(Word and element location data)
[start]
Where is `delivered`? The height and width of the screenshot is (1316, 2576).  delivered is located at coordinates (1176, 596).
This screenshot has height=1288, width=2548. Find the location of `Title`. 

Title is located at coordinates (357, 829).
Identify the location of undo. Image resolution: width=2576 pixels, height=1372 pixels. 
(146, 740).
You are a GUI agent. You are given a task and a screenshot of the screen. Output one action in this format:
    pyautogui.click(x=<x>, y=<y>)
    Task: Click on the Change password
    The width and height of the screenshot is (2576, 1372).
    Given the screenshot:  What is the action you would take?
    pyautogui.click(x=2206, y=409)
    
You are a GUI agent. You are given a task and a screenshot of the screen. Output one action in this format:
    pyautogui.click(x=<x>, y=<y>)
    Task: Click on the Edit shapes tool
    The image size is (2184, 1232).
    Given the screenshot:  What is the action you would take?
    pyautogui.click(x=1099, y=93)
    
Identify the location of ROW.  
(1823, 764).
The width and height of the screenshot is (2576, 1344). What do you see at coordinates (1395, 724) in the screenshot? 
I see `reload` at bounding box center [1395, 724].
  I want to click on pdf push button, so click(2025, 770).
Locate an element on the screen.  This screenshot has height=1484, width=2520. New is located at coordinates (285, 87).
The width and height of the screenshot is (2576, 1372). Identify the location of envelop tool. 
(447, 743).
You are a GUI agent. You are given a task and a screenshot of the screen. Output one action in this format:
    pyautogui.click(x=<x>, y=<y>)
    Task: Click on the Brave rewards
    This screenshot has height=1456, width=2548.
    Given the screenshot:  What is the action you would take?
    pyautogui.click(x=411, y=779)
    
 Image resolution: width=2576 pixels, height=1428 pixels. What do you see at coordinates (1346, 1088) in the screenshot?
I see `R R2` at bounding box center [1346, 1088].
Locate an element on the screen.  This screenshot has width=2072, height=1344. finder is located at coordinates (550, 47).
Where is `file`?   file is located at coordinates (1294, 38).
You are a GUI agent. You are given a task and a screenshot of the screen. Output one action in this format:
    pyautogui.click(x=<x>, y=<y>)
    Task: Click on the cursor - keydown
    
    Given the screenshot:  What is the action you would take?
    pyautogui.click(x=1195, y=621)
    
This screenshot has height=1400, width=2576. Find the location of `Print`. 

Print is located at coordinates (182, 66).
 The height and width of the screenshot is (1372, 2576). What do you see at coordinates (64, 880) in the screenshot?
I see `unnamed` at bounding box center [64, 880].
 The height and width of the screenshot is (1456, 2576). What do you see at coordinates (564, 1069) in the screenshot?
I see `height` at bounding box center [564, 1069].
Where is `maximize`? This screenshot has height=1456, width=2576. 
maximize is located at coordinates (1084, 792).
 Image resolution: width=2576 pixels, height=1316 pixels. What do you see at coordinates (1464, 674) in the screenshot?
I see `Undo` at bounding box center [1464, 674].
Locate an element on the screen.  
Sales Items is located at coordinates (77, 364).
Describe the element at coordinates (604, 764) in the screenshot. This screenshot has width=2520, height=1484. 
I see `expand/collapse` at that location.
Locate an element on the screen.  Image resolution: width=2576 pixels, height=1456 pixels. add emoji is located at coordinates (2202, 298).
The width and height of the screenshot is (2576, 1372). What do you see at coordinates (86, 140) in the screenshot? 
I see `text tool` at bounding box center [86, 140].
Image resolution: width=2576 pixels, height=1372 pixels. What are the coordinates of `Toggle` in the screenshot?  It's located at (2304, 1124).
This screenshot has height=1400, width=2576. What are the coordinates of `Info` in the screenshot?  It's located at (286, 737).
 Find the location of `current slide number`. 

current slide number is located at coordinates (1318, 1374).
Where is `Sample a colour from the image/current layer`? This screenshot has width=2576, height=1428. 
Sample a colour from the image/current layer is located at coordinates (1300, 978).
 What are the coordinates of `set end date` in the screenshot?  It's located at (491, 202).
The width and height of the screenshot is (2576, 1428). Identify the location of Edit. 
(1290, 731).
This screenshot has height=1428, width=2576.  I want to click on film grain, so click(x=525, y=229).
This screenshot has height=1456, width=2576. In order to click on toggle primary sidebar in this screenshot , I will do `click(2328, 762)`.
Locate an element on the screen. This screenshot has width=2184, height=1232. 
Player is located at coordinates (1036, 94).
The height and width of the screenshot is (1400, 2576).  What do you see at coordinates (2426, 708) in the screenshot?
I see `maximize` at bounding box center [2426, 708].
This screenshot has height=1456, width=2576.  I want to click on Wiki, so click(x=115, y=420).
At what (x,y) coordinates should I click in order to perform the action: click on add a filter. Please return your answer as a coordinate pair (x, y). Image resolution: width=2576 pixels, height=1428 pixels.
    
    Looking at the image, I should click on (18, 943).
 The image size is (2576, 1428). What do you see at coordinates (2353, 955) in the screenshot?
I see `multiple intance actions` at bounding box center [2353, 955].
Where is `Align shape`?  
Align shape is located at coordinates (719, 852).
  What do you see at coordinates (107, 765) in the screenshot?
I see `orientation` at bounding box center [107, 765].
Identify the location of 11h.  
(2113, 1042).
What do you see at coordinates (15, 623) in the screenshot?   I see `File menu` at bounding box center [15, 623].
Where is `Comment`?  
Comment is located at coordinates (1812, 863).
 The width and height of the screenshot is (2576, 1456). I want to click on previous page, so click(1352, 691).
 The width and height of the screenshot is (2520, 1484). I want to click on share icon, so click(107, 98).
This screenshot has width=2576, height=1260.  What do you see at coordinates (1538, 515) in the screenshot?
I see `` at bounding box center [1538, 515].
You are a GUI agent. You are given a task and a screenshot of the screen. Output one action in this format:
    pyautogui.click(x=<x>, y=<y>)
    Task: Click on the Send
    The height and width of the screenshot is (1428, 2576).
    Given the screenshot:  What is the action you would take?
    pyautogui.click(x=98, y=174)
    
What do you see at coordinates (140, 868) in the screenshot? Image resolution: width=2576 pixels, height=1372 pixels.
[end]
- _Your objective_: Can you arrange the lines of the data above as a numbered list, starting with the line that contains "The height and width of the screenshot is (1400, 2576)." and going on through the line that contains "so click(x=115, y=420).", with blank lines left out?

- _Task result_:
1. The height and width of the screenshot is (1400, 2576).  What do you see at coordinates (2426, 708) in the screenshot?
2. I see `maximize` at bounding box center [2426, 708].
3. This screenshot has height=1456, width=2576.  I want to click on Wiki, so click(x=115, y=420).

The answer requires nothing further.